Tequila and Methadone – Gronk national anthem.

Othello’s P76 – when I first streamed this on the Re-Mains Myspace page a couple of years back I knew something was up. Sonic adventure, an elliptical lyric and the poison dwarf square in the sights. It was my favourite Re-mains recording to that point and remains so.

This could be Anywhere – from the Canadian Prairies to the dun-green wastes of New South Wales, globalisation and road-weariness expressed through the personal.

Darn Tootin’ in Saskatchewan – I wish I was there.  Things get shifty in Canada, a party favourite. I reckon it’s the first time Canadian breakfast TV has been treated to lyrics about “waiting for the acid to kick in.”

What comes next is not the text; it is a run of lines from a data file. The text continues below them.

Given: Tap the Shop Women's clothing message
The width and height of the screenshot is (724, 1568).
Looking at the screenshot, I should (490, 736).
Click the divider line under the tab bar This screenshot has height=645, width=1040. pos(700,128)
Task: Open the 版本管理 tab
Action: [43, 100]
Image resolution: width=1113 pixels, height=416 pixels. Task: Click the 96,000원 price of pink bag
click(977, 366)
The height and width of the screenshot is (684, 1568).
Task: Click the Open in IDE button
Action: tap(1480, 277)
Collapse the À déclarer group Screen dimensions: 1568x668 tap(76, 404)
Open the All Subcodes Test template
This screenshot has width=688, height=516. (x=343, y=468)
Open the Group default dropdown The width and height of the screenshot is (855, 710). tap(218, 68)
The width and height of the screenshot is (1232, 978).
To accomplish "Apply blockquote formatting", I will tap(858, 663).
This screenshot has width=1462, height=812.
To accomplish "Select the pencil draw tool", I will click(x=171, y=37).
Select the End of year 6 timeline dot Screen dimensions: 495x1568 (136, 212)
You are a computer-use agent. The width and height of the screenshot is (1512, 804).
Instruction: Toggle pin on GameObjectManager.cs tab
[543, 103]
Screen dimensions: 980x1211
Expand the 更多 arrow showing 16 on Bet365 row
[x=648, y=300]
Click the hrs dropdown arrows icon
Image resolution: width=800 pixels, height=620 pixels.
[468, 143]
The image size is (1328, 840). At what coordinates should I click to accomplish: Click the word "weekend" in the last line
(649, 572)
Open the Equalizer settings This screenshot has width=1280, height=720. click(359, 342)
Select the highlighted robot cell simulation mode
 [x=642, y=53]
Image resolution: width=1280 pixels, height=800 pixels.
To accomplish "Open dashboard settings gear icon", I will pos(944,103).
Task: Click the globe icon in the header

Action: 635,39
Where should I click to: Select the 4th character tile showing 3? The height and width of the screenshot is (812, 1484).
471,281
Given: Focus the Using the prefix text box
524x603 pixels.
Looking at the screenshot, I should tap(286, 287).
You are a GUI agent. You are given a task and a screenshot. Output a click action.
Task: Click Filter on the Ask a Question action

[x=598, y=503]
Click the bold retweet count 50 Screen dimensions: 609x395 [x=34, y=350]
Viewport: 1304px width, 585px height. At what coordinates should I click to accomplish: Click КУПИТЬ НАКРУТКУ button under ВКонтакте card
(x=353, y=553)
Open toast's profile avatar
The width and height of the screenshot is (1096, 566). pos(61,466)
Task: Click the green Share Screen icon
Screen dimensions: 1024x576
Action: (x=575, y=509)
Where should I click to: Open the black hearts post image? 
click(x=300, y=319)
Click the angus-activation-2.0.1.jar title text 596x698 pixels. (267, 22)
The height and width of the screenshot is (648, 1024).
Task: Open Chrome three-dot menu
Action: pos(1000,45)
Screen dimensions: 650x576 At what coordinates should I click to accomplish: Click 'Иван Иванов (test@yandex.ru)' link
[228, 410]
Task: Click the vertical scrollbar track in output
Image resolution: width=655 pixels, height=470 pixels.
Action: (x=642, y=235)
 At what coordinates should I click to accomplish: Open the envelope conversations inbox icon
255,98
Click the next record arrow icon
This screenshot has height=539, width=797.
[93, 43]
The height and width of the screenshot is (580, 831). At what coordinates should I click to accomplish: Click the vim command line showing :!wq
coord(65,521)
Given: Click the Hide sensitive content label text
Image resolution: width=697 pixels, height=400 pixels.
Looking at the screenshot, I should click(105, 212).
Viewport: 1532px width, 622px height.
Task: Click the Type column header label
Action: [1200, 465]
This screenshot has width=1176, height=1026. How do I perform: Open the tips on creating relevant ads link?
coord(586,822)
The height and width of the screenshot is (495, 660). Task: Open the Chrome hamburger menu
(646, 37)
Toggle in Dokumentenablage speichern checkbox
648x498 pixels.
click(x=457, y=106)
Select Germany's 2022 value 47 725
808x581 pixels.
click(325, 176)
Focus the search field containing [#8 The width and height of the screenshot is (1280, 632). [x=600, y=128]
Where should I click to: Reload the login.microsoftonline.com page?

Left on King – “In the ruins of where we used to play” just about sums it up. Sydney used to be the joint, bands from Melbourne used to move there to get ahead (can you imagine that?). Is anyone still there? “Every time I go to Sydney I get the flu”. Daley, you’ve been reading my mail …

Woke Up Sad – Good fucking grief – vulnerability expressed by Michael Daley in a public forum? Wonders never cease. Deft and gloopy electric piano makes it positively sweet. It hit me somewhat like the shock of Bob Dylan’s “I want you”. Where’d this come from?  The old curmudgeon’s got a heart.

Golden Shoes –  This spectral outro keeps the freak on.

Anyway, it’s the Re-Mains best record. I’ve just listened to it three times in a row – you should too.